Millennials, currently aged between 18-36, simply can’t afford London house prices. Unless they have a healthy ‘bank of Mum and Dad’ to fall back on, or they’ve landed themselves a mega-paid job in the city, they quite frankly don’t have a chance in hell of making it onto the London property ladder. The best they can hope for is a transfer of equity from a parent or grandparent. Many surveyors, such as Daily Move, offer equity transfer alongside their regular conveyancing services. For some Millennials it really is the only way they will ever own a property in London.


Living at home

 According to research undertaken by CBRE in 2016, 41% of Millennials were still living in the family home. Almost half of these said they intended to move into their own place within the next two years, but to rent rather than buy.


Moving out of the capital

The Guardian reported this year that Millennials, fed up with over-priced London, have been leaving the capital city in droves. Renting even the tiniest room in the city used to be like hunting for gold dust, but landlords or those renting out a spare room no longer have a queue of prospective tenants waiting at the door. Millennials work remotely more than any other generation, so living and working outside of the capital is a more desirable and affordable option for many.

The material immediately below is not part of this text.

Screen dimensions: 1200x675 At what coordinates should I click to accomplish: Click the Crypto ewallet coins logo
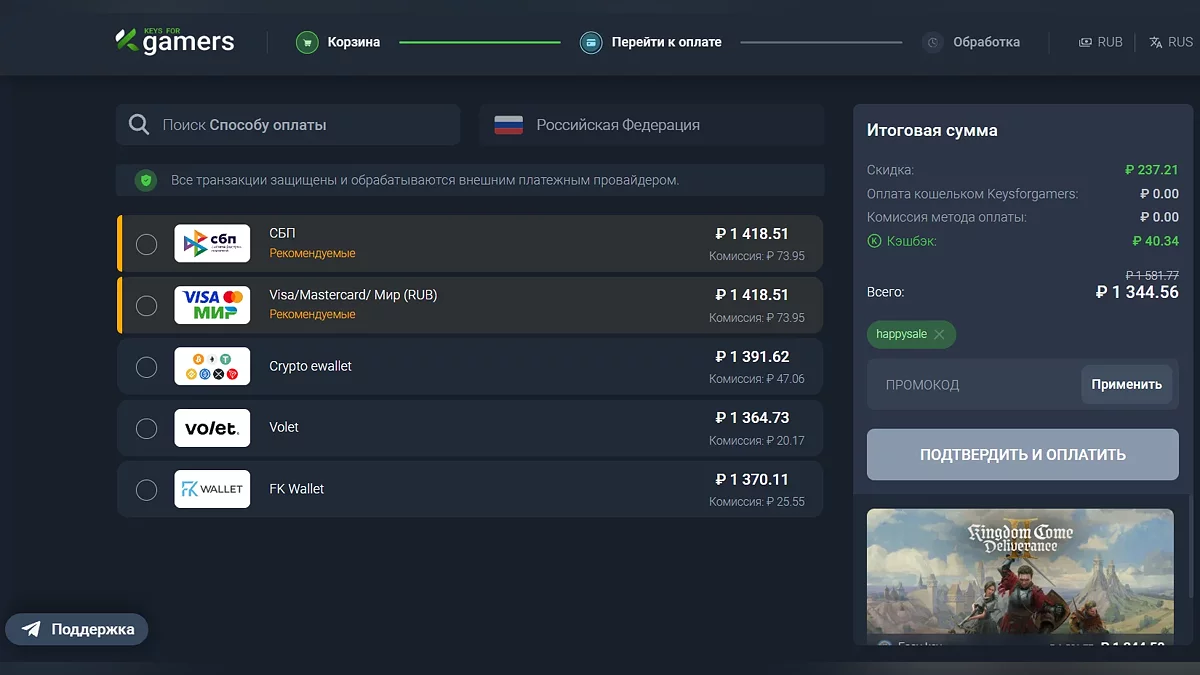tap(212, 366)
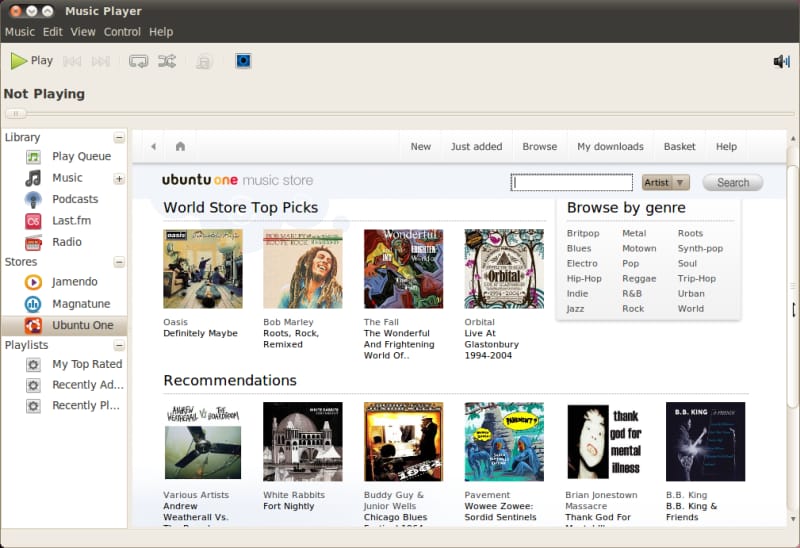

New ways of living in London

London streetIn an interview with Marie Claire, Millennial, Colette Moore, said although she is earning more than the average London wage (£34k) and having £20k in savings, she found it impossible to get onto the London property ladder. With her savings and a small loan she opted to buy a boat and now pays £700 per month to moor it at one of East London’s coolest spots.

Millennials are redefining housing rules. The FT recently reported that London Businesses are wising up to the issues faced by Millennials unable to buy property in London. Savvy employers are lending rental deposits to their employees, interest free, and allowing them to pay back the loan over the course of a year. This is at least keeping Millennials in the capital.

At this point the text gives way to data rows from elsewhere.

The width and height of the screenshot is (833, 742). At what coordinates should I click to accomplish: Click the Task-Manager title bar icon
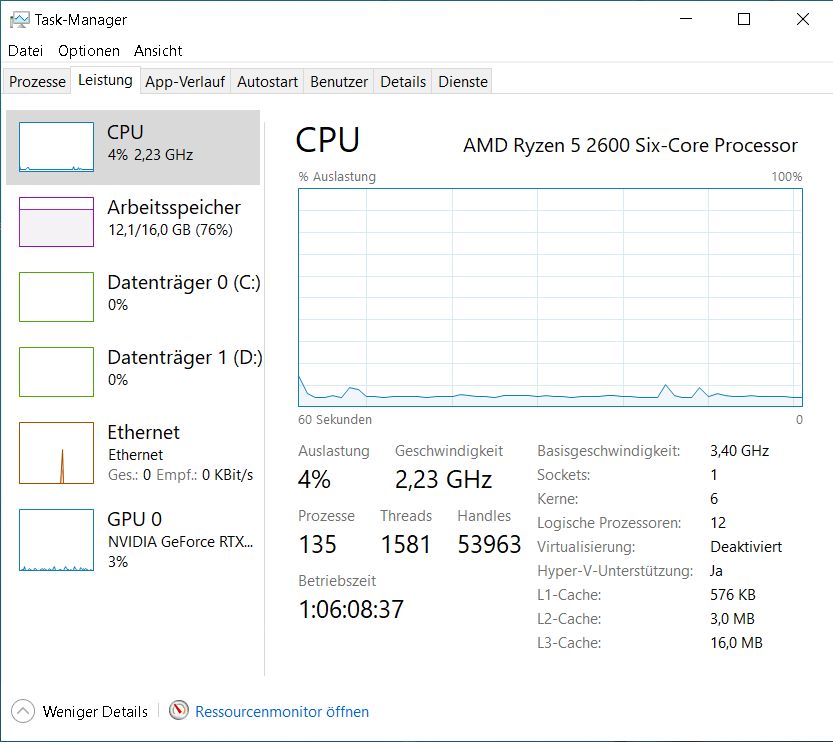(x=20, y=20)
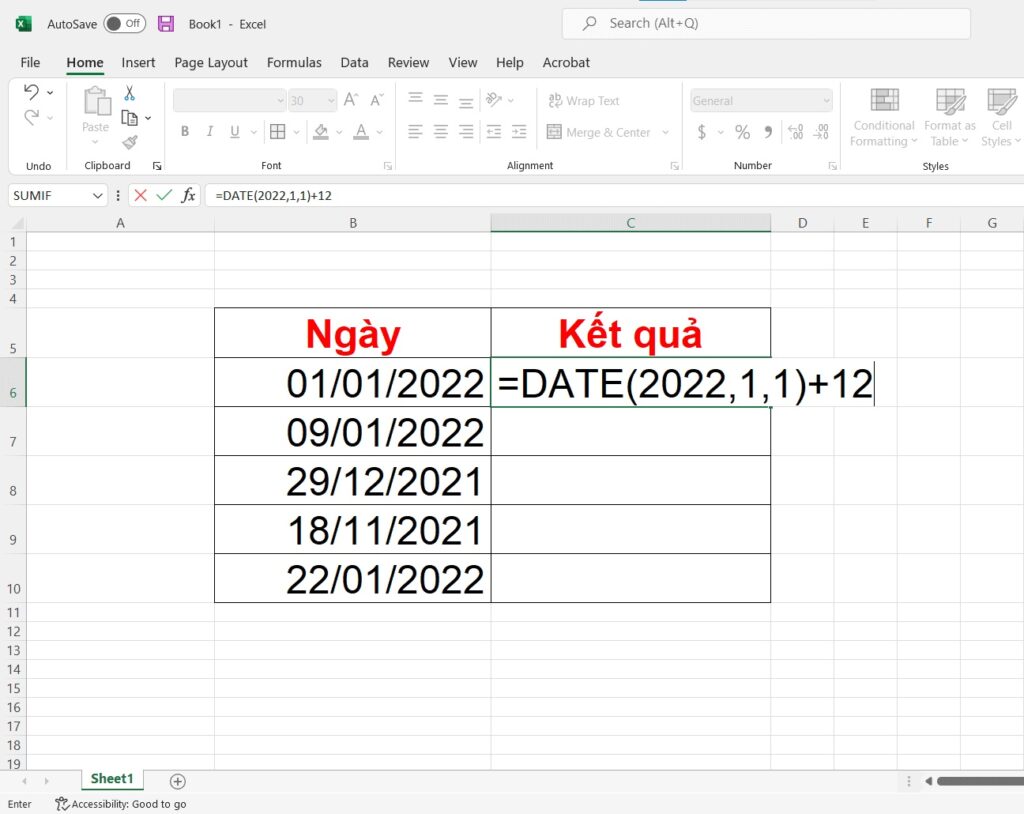Open the Review menu tab
This screenshot has height=814, width=1024.
point(408,62)
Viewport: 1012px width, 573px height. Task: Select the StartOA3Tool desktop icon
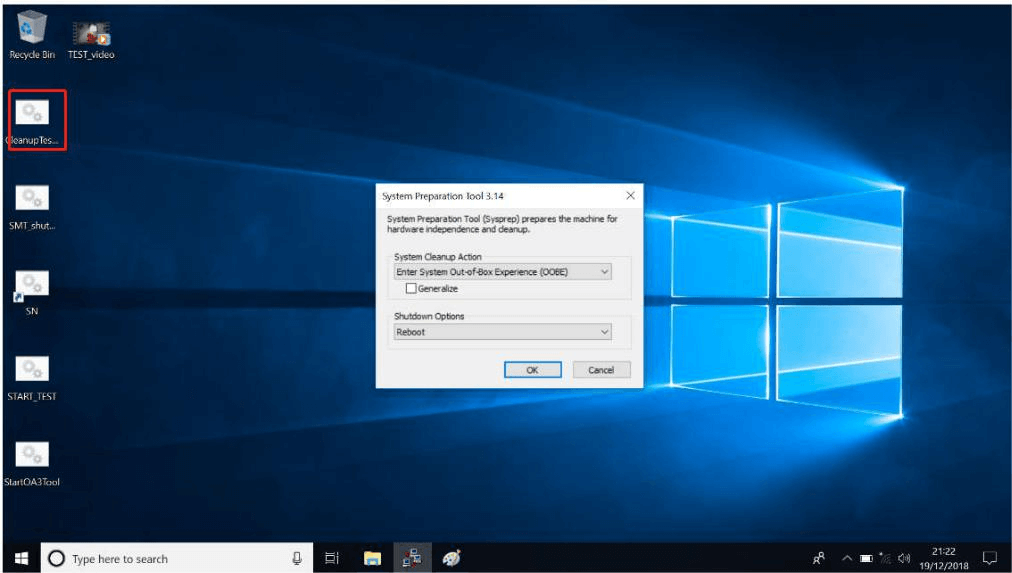tap(32, 458)
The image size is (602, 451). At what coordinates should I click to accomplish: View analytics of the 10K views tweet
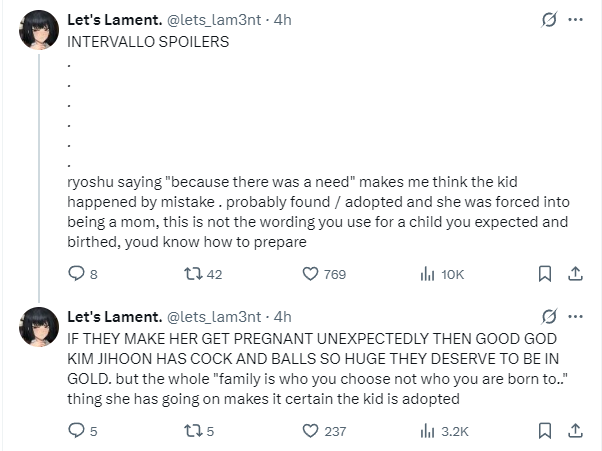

Property Guardianship used to be a clever housing arrangement giving many a roof over their heads in the city, but with knock down rents. Sadly, that bubble has burst. Property Guardianship used to give people the opportunity to live in interesting and large spaces at relatively low cost, albeit with virtually no rights, and many caveats.

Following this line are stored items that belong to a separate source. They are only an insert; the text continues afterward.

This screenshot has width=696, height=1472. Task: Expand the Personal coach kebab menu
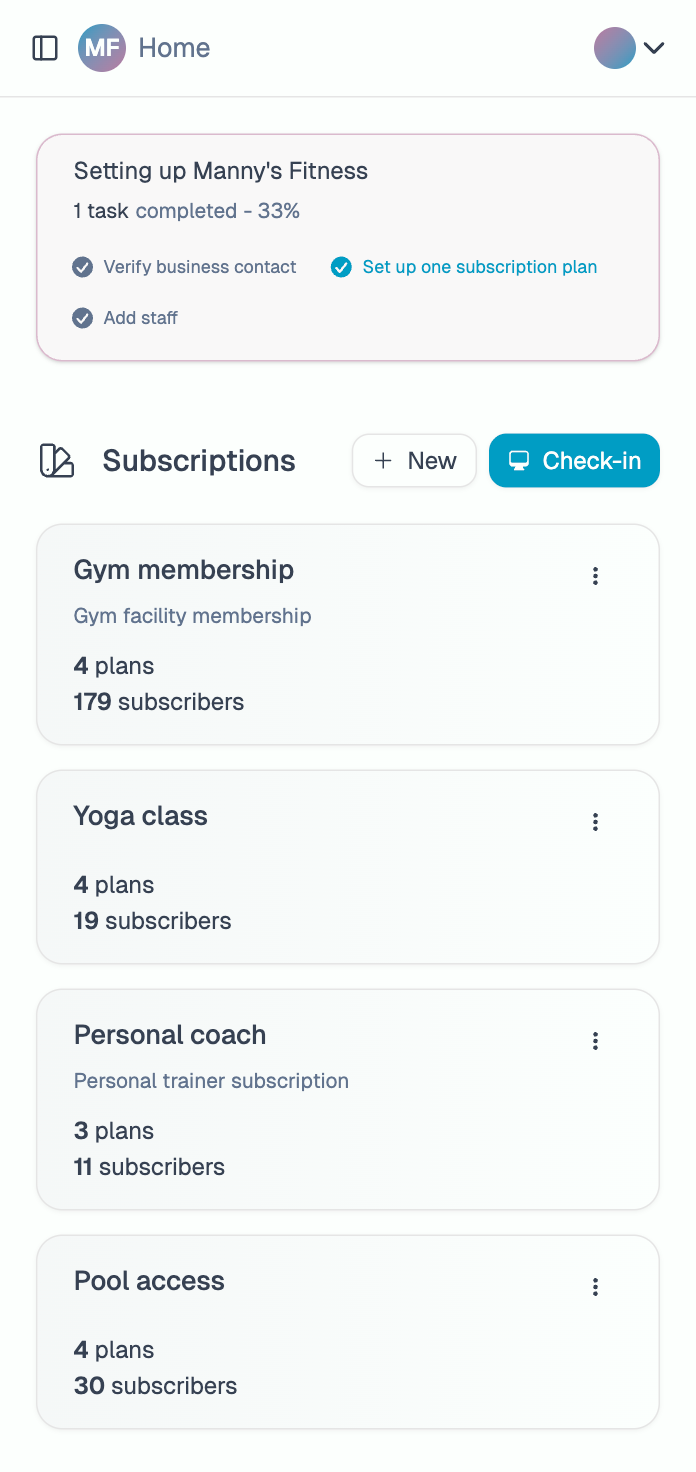tap(595, 1040)
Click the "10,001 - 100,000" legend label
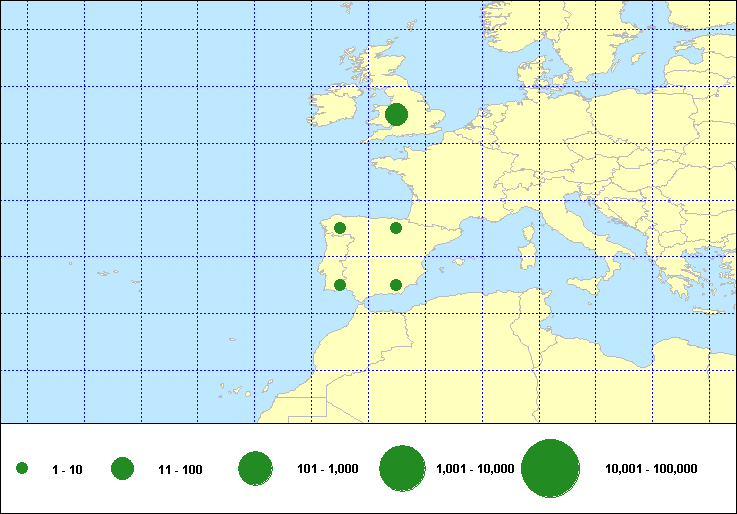 pyautogui.click(x=651, y=469)
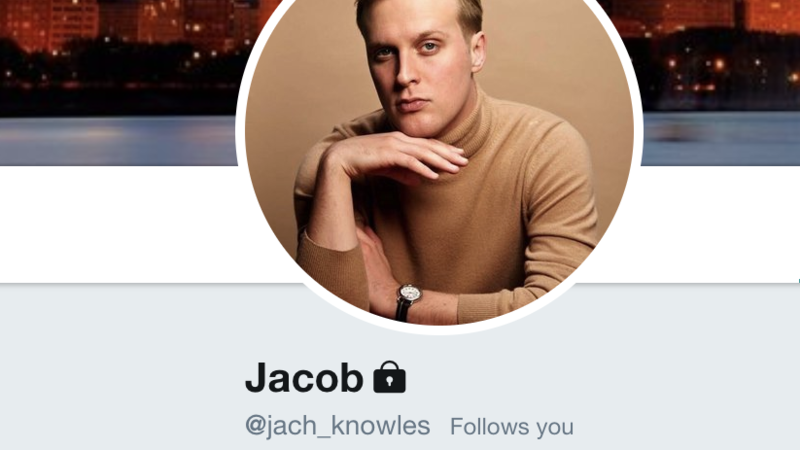The width and height of the screenshot is (800, 450).
Task: Click the wristwatch in the profile photo
Action: click(407, 301)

Empty buildings, from churches, former GP surgeries and offices to disused fire stations are temporarily brought back into use as housing. It has prevented vandalism and worked as a cheap housing solution in the capital.

When the schemes first launched back in the 2000, they were an attractive housing alternative. Now guardians suffer high prices and increasingly unsuitable living conditions. There are, however, some social enterprises attempting to make property guardianship work for both guardians and property owners.


What the future holds

Dan Wilson Craw, director of campaign group Generation Rent, told The Guardian: “Young adults have been hit with a double whammy of rising house prices which make ownership unaffordable, and rising rents which they cannot escape.” Craw also points out the fact that getting a mortgage becomes harder beyond the age of 40, so many face a lifetime of renting.

Research carried out by the Resolution Foundation on attitudes to the living standards of different generations found much pessimism towards the standard of living being experienced by Millennials. On housing, respondents were most pessimistic, reporting that Millennials will have a worse life than their parents. Rising house prices and a lack of stable employment opportunities are being seen as the main drivers. Millennials don’t look likely to be jumping on London’s property ladder anytime soon.